That’s what our latest Youth Commission event, attended by our patron HRH Princess Anne, was all about. The ultimate objective of the Youth Commission is to identify ways to improve: young people’s core skills like literacy and numeracy; education and learning opportunities; and chances to work and progress. It’s about making sure the very best opportunities are available to all young people.
I was pleased we could hear from a number of young people at the event about their ambitions, challenges and the support they’d like. As you’d expect, these varied significantly from help with core skills, to being given a chance by an employer. This diversity should remind us of the need for support to be tailored to individuals. That’s easy to lose sight of when designing national (or even local) services.
Local challenges
We also heard from a number of areas about how they are responding to their particular local challenges. There are lots of interesting and innovative approaches going on.

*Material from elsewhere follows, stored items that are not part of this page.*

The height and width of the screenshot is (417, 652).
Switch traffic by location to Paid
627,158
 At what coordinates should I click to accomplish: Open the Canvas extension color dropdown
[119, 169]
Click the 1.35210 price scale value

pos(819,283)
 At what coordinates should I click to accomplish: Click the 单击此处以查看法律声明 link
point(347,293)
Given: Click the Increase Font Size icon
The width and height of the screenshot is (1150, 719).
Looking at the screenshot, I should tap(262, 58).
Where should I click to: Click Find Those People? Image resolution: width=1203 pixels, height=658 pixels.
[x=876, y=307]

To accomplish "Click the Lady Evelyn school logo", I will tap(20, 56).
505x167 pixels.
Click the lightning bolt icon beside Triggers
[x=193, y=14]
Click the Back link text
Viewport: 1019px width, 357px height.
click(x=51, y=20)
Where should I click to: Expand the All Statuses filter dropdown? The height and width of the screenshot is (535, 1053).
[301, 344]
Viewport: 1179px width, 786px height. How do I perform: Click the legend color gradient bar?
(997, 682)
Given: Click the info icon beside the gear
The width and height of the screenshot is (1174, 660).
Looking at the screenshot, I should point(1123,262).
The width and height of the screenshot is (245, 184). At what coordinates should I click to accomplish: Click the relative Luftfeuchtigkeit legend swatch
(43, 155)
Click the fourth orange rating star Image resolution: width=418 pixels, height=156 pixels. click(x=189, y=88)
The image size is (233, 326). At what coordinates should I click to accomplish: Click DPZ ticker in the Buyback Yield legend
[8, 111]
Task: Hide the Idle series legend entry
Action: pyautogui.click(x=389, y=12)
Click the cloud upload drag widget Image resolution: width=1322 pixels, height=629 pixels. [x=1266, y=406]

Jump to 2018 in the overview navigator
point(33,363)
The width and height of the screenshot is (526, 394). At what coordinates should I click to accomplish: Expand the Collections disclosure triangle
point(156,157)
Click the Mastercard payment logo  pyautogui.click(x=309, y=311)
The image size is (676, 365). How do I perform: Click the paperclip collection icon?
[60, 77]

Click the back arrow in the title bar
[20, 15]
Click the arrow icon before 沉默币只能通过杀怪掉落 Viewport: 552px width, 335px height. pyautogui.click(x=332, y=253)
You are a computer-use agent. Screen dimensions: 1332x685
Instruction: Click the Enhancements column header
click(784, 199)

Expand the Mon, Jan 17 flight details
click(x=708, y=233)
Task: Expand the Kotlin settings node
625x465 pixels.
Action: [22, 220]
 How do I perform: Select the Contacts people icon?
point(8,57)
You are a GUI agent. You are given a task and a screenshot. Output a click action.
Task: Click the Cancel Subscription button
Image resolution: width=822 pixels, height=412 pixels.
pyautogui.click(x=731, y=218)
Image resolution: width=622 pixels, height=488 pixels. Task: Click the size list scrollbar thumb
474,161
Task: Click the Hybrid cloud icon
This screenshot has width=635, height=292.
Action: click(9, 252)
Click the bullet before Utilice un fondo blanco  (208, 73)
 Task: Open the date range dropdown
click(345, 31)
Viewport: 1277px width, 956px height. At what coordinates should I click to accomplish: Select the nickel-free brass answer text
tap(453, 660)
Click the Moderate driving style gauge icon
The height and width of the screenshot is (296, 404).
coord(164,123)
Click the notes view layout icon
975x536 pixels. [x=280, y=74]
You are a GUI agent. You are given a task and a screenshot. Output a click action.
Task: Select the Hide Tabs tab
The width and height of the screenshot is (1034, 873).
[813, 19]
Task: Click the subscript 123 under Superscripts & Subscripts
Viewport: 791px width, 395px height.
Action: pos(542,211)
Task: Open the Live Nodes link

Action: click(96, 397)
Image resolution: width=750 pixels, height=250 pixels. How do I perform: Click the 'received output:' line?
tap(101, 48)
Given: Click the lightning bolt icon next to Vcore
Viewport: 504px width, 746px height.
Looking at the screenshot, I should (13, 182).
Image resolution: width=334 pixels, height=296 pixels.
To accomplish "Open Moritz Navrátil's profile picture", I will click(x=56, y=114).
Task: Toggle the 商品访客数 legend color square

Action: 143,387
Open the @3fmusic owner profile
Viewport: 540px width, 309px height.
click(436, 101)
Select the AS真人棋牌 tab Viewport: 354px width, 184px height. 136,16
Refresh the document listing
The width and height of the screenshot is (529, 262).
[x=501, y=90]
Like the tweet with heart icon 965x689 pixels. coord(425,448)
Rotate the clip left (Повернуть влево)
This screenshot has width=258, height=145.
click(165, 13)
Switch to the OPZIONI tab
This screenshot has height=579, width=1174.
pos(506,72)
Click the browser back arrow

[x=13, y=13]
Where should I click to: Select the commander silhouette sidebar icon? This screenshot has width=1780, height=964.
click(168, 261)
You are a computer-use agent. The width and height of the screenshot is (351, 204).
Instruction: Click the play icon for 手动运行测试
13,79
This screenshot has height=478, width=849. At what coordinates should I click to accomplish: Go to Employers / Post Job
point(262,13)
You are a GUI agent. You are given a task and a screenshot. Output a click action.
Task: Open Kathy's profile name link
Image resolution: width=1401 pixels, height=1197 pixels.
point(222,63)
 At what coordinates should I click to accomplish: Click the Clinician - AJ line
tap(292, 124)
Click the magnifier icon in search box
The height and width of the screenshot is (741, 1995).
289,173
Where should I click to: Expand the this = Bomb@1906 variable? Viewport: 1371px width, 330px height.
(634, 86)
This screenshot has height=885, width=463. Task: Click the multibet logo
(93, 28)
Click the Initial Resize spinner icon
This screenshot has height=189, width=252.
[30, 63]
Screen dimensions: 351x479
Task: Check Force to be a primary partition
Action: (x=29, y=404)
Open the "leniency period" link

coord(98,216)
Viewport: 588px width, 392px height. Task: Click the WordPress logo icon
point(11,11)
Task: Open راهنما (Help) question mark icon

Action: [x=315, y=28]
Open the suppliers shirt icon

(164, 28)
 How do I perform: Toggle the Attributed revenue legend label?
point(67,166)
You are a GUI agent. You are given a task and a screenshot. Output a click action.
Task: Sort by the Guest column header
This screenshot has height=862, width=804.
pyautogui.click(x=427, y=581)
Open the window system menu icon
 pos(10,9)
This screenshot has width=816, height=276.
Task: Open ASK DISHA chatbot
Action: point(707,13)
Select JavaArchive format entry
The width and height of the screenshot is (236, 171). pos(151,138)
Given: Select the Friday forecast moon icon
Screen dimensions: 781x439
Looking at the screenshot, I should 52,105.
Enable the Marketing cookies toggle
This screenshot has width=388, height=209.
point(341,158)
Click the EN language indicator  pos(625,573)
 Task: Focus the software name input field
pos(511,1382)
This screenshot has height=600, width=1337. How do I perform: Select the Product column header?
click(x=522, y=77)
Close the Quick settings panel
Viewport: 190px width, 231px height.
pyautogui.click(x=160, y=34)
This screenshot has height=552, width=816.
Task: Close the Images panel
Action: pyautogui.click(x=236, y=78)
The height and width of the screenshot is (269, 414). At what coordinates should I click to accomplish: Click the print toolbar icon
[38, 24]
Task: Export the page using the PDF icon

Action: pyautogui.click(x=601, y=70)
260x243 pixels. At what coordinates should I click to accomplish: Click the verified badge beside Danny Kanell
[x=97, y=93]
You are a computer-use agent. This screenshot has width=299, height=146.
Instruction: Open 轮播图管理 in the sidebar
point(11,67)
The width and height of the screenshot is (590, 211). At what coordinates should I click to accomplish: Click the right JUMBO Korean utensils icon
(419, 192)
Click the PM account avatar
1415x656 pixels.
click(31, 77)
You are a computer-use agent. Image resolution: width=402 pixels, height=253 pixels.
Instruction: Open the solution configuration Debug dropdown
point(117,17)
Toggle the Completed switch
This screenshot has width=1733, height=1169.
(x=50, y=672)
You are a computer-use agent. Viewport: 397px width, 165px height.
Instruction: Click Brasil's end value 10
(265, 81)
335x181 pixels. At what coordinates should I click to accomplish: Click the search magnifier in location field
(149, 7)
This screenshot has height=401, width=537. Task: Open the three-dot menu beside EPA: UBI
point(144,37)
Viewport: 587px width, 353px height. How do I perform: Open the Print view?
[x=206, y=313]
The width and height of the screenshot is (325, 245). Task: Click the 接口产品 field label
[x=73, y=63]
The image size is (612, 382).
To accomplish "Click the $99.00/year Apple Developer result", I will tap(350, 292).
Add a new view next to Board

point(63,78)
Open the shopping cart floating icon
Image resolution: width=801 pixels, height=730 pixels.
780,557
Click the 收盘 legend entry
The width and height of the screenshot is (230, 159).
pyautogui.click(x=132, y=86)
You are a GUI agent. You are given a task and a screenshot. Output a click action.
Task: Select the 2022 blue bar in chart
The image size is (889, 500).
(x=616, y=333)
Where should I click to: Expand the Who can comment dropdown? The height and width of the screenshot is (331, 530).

I think, though, there’s more to do to share these examples across the country and also to rigorously test ideas and build the evidence base.
Sometimes these responses rely on a local or combined authority’s “soft power”, such as their ability to convene together key local employers and stakeholders. Sometimes these require national government action. T levels and apprenticeships have great potential to make a difference.
And sometimes they need local and national action. For example, Local Authorities and stakeholders can play a big role in raising awareness of technical education routes, including T levels. But if that area does not have significant employment in a particular sector, then there’s little chance of a T level work placement or apprenticeship. Is our answer to those young people going to be that they live in the wrong place and will need to change their ambitions? That their talents will go unfulfilled? Surely not. National government needs to work with local government to see if we can find an answer that doesn’t dilute the rigour and employer focus of these routes (easier said than done).
No contact with education
Similarly, I worry about the 40,000 16- to 17-year-olds in England who are not in education, employment or training (Neet), despite the raising of the education participation age. They are not entitled to out-of-work benefits and so miss out on support from Jobcentre Plus. By definition they are not in contact with education institutions.
And many local Neets services have been cut alongside cuts to local authority budgets. We can surely do better than that. We need to set out clearly who’s responsibility engaging them in education and/or employment is, and make sure they are properly funded to do it (avoiding what the US call an unfunded mandate, where a state or other body is given a responsibility, but without the funding to deliver it).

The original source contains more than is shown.